It’s snowing in Miami! I’m kidding but one would have trouble knowing with the UGGS and parkas making there way through the streets of my birth city in late February. When the temperature drops here, Miamians take it seriously. Of course our northern brethren are strolling around in flip-flops and shorts and as the two cultures pass one another there is a knowing glance. The nod of understanding that suggests that 65-degree weather in Miami can mean both a cashmere sweater or a bright orange tank top. It is an I know you know I know where you’re from and I know you know you’re not going to give me a hard time about it – at least not to my face. So what does this all have to do with literature or the writing life? Well, quite a bit actually.
Writing as we all know is a subjective art form. What we chose to write stems from our own experiences, biases and cultural references. Green might remind me of an avocado but remind a Vermonter of Christmas trees. We have different experiences and in that we share a collective appreciation, or at least we should, of each others nuances and particular experiences. Its what we can see in each other that best reflects how we see ourselves and how we see ourselves in our own crafts.

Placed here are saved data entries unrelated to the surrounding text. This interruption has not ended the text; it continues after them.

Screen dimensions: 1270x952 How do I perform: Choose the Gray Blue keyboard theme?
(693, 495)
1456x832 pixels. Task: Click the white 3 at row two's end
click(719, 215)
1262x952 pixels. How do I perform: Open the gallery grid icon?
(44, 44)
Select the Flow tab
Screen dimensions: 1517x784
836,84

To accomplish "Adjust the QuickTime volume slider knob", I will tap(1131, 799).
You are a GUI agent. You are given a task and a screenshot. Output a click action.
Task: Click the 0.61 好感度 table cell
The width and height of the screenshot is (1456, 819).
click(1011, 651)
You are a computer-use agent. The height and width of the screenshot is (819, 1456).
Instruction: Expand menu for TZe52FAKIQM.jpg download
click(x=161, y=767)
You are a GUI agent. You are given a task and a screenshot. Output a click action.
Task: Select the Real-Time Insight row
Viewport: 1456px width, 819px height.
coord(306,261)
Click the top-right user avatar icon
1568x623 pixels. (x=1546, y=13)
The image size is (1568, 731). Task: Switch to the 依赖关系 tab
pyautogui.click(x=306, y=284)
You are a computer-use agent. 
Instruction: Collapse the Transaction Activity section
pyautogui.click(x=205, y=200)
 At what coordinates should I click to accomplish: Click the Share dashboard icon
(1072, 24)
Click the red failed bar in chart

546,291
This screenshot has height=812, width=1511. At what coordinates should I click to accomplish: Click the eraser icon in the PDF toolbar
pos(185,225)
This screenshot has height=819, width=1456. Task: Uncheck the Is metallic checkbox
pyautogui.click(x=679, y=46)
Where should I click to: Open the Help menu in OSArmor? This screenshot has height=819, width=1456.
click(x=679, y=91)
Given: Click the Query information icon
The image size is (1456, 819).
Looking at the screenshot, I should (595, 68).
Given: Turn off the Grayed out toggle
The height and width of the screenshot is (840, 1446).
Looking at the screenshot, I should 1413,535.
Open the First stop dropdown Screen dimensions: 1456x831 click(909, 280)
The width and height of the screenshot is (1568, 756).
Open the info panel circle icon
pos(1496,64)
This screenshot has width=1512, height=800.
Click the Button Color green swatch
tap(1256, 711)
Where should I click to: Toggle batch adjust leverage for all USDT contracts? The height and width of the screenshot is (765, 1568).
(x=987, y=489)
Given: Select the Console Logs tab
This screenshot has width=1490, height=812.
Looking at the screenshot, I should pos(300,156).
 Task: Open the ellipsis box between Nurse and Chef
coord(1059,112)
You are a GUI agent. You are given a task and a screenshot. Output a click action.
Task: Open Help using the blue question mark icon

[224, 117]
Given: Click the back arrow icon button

I can appreciate my writer friends who are introverts but I can’t honestly say I am one. By the same measure I love reading ghost stories, Dumas’ 1001 Ghosts is one of my all time favorites but I can’t for the life of me write in that genre. But I appreciate it when I see it. As writers we go through challenges with our stories and how to make them the best version of our intended vision. Then we hope to share them with people who can connect with our words and achieve. I find it fascinating how we work on our crafts and yet have entirely separate lives that help feed the craft we work on. Until we all become J.K Rowling or Pinchon or Roth or Atwood we are here feeding our craft, and working under the auspices of whatever it is we are doing. My work outside of my writing leads me to meet many different types of people. Yes, sometimes they’re wearing parkas in sixty-degree weather. Sometimes they’re hanging out in shorts. What makes me happy is that they are here. In Miami. Regardless of their attire. This makes me happy and allows me to reflect on the varied nuances of my craft.
We write because writing is what we wear inside of us. As we put it out in the world, we show the confidence that what we wear has no bearing on who we are but what we are and how we chose to be with our surroundings.